I don’t want to be a burden
Have you heard someone say something like that, as you watch them struggle on, gently but firmly turning down every offer of help? “Oh, I couldn’t do that. I wouldn’t want to be a burden on anyone.” Perhaps you have even found yourself saying the same? There are people only too willing to help: to bring meals, to do the shopping, to provide lifts. And yet it seems kinder, even more spiritual, to manage on my own.
And then I run into a verse like Galatians 6:2: “Carry each other’s burdens.” That rather implies that some of us will have burdens that others can carry for us – and that we will let them do so – or else we can hardly obey that particular command. True, we’re also told not to be idle or lazy, to sponge off the generosity of others. But I strongly suspect, in a church like ours, that is not a danger that many of us are in. I would certainly fall into the trying-to-be-self-sufficient “I don’t want to be a burden” category.
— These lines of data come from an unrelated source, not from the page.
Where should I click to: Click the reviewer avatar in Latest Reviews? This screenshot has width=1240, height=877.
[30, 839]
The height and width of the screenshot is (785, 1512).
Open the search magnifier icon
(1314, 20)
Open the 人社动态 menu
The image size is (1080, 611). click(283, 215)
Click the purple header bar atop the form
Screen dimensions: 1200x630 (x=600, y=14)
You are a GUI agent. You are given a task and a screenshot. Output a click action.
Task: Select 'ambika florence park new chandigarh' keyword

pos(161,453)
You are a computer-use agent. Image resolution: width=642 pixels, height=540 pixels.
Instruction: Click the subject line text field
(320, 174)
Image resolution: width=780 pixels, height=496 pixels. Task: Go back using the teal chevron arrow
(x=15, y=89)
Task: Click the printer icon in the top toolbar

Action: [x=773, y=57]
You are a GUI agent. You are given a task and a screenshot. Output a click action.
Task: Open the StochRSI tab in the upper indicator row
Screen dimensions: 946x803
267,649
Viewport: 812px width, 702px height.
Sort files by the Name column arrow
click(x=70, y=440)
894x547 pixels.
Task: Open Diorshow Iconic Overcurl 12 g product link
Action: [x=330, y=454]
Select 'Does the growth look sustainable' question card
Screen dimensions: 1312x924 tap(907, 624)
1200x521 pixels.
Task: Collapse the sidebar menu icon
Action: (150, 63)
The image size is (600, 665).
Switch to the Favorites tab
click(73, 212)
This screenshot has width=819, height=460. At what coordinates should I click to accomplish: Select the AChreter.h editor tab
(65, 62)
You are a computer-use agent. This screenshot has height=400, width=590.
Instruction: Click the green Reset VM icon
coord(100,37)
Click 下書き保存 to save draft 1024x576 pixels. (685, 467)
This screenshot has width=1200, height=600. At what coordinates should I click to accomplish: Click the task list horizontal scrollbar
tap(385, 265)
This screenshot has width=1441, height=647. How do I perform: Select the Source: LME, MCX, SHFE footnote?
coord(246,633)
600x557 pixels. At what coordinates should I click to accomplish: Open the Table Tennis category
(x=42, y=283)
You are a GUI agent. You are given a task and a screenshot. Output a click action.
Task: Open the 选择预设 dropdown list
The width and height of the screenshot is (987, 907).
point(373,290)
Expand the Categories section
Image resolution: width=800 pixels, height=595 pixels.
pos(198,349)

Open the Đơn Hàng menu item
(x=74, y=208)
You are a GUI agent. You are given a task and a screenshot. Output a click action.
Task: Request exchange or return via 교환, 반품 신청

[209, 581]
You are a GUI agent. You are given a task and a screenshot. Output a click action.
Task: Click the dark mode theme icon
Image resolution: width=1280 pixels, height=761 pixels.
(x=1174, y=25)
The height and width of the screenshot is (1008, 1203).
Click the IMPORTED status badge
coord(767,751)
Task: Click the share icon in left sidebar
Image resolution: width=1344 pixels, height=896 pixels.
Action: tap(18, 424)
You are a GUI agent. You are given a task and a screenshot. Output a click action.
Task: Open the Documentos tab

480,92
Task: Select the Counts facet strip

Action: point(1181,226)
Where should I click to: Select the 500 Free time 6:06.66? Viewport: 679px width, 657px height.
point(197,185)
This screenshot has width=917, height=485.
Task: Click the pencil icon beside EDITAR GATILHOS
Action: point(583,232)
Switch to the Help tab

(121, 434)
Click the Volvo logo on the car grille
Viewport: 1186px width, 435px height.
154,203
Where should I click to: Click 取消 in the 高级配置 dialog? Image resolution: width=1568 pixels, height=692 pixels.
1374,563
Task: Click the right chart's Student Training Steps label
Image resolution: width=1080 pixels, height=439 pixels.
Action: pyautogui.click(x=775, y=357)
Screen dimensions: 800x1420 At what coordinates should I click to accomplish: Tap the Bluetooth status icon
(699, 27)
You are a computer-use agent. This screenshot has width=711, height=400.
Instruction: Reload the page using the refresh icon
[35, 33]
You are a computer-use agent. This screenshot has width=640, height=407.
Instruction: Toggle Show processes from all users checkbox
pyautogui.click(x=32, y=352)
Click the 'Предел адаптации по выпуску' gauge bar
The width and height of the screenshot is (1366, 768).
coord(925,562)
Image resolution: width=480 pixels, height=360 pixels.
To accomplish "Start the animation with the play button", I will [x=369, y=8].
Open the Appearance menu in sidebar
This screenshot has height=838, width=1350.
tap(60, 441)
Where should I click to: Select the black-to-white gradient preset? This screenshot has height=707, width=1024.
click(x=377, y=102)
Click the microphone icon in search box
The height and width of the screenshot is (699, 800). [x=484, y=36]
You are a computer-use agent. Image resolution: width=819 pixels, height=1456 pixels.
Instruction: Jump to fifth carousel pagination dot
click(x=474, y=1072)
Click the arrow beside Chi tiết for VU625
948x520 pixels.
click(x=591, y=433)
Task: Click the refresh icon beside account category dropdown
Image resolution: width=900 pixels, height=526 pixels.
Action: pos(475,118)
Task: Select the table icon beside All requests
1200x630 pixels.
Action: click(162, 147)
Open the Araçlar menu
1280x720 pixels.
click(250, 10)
The thing is, God has made us dependent. He is the only independent being in the universe; the rest of us are dependent. We are dependent on God, first of all, for everything we have and are. And he has also made us dependent on other people; we were born dependent, and we will die dependent. Independence may be the goal of the world we live in; God’s way is one of interdependence. Here is another opportunity for us to show the world around us a better way, God’s way.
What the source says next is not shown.